Quick Reviews: Bourne Legacy, ParaNorman

There's an inspired line of thinking in this article I came across the other day. It discusses the Simpsons episode where the "Itchy and Scratchy" studio, trying to reinvigorate the ratings of their tired cartoon, introduce a new character: Poochie, the rapping dog (voiced by Homer). Poochie is an amalgam of test-marketed "hip" cliches. The first "Itchy and Scratchy and Poochie" show gets tons of eyeballs, but everyone (except Homer) hates it. The studio ends the Poochie experiment quickly.

The article points out that Hollywood has taken the "Poochie" strategy to heart. Desperate to keep franchises alive, new (or sort of new) characters have been introduced in the most recent "Indiana Jones" and "Men in Black" sequels, and even a plot twist at the end of "The Dark Knight Rises" can be seen as an introduction of such a character for future films, although since Christopher Nolan is done with Batman, it's not too likely that anyone will follow up on that particular twist. But the article's prime example is the just-released "The Bourne Legacy," in which we learn that there's more than one black ops program in which super-soldiers were created. This is convenient because there's no Jason Bourne to hunt down, as Matt Damon refused to sign on for another sequel. So we have Jeremy Renner as Aaron Cross, who has to take pills to enhance his physical and mental abilities, on the run after Bourne's actions lead to the elimination of Cross's program -- and his life, if he's caught. The movie looks less jittery but is more confusing and generic, despite Renner's best efforts. And they still had the nerve to use that same Moby song at the end. My grade: C-minus.

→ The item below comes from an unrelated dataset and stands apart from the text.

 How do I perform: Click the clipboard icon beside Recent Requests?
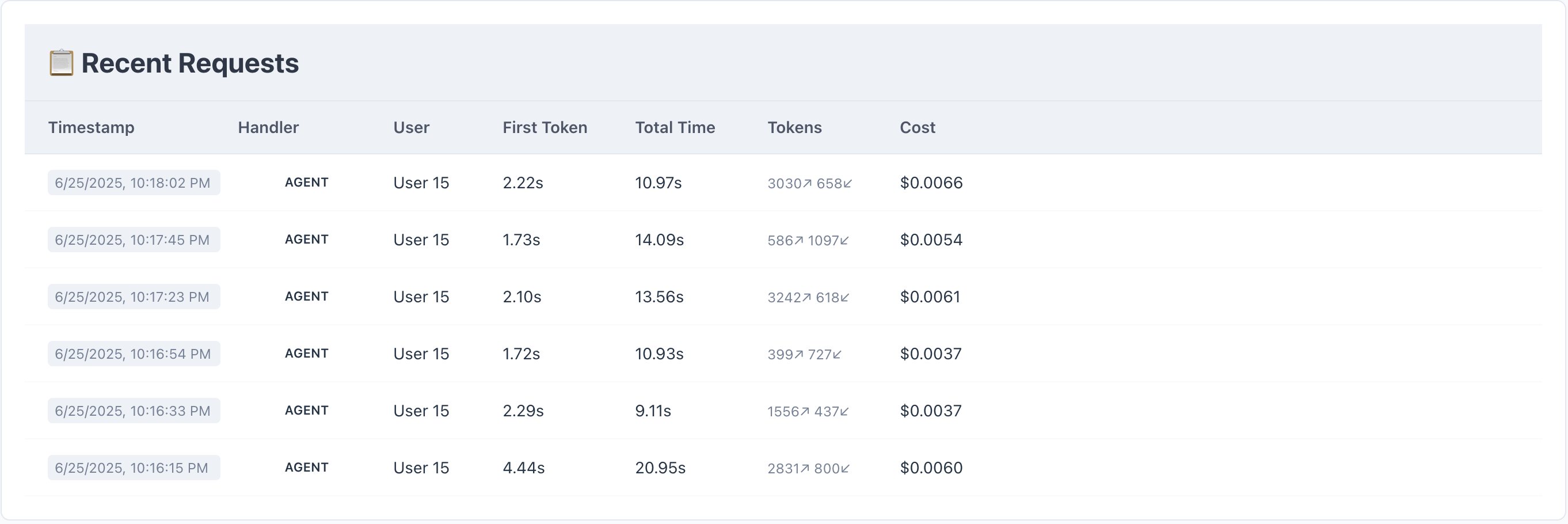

On a brighter note, despite being somewhat darker in tone than the trailers led us to believe, is the animated (and 3D) "ParaNorman," which ostensibly is about a kid who talks to dead people, and has to use this ability to save his town from an ancient curse. Yet, while there's all that, and a good amount of humor, at its heart it's really an anti-bullying, we-should-embrace-our-differences movie. Whether it's the witch whose death leads to the curse, or Norman himself, seen as a weirdo because, to everyone else, he's talking to himself, the bullying angle is prominent. The film works on pretty much all levels, though, except for that 3D crap. I really dislike 3D. Wearing 3D glasses over my glasses is not particularly comfortable. 3D is not necessary except in rare cases -- the only film I've seen where the 3D really impressed me was "Avatar," which had other problems, such as plot silliness -- and it's mainly a way for the studios to make more money. My grade: A-minus.